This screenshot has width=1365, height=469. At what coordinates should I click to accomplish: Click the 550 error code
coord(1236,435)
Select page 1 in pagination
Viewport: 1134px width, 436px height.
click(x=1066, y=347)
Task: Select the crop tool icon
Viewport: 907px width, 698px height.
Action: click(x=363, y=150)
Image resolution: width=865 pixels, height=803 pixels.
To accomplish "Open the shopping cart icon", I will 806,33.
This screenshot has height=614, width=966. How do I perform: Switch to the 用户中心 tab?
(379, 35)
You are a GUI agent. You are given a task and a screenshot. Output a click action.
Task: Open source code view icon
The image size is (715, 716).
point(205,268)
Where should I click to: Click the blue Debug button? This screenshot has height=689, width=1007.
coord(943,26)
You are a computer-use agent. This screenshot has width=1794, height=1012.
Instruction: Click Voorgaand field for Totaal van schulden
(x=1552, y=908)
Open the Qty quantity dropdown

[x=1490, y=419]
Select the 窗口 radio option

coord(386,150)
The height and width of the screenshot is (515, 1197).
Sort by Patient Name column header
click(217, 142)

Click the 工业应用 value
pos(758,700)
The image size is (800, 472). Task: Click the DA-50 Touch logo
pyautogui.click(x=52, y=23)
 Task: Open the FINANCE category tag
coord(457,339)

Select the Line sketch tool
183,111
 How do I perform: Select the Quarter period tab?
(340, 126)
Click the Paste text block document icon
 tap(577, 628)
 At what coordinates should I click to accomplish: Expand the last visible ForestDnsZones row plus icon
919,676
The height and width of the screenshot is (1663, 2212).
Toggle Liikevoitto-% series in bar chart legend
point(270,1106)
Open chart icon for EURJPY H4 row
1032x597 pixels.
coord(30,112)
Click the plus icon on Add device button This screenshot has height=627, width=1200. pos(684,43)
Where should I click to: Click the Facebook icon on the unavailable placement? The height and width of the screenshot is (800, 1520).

> **What the task asks**: Take the entries above and write them out again unchanged.

> **Result**:
This screenshot has width=1365, height=469. At what coordinates should I click to accomplish: Click the 550 error code
coord(1236,435)
Select page 1 in pagination
Viewport: 1134px width, 436px height.
click(x=1066, y=347)
Task: Select the crop tool icon
Viewport: 907px width, 698px height.
Action: click(x=363, y=150)
Image resolution: width=865 pixels, height=803 pixels.
To accomplish "Open the shopping cart icon", I will 806,33.
This screenshot has height=614, width=966. How do I perform: Switch to the 用户中心 tab?
(379, 35)
You are a GUI agent. You are given a task and a screenshot. Output a click action.
Task: Open source code view icon
The image size is (715, 716).
point(205,268)
Where should I click to: Click the blue Debug button? This screenshot has height=689, width=1007.
coord(943,26)
You are a computer-use agent. This screenshot has width=1794, height=1012.
Instruction: Click Voorgaand field for Totaal van schulden
(x=1552, y=908)
Open the Qty quantity dropdown

[x=1490, y=419]
Select the 窗口 radio option

coord(386,150)
The height and width of the screenshot is (515, 1197).
Sort by Patient Name column header
click(217, 142)

Click the 工业应用 value
pos(758,700)
The image size is (800, 472). Task: Click the DA-50 Touch logo
pyautogui.click(x=52, y=23)
 Task: Open the FINANCE category tag
coord(457,339)

Select the Line sketch tool
183,111
 How do I perform: Select the Quarter period tab?
(340, 126)
Click the Paste text block document icon
 tap(577, 628)
 At what coordinates should I click to accomplish: Expand the last visible ForestDnsZones row plus icon
919,676
The height and width of the screenshot is (1663, 2212).
Toggle Liikevoitto-% series in bar chart legend
point(270,1106)
Open chart icon for EURJPY H4 row
1032x597 pixels.
coord(30,112)
Click the plus icon on Add device button This screenshot has height=627, width=1200. pos(684,43)
Where should I click to: Click the Facebook icon on the unavailable placement? The height and width of the screenshot is (800, 1520).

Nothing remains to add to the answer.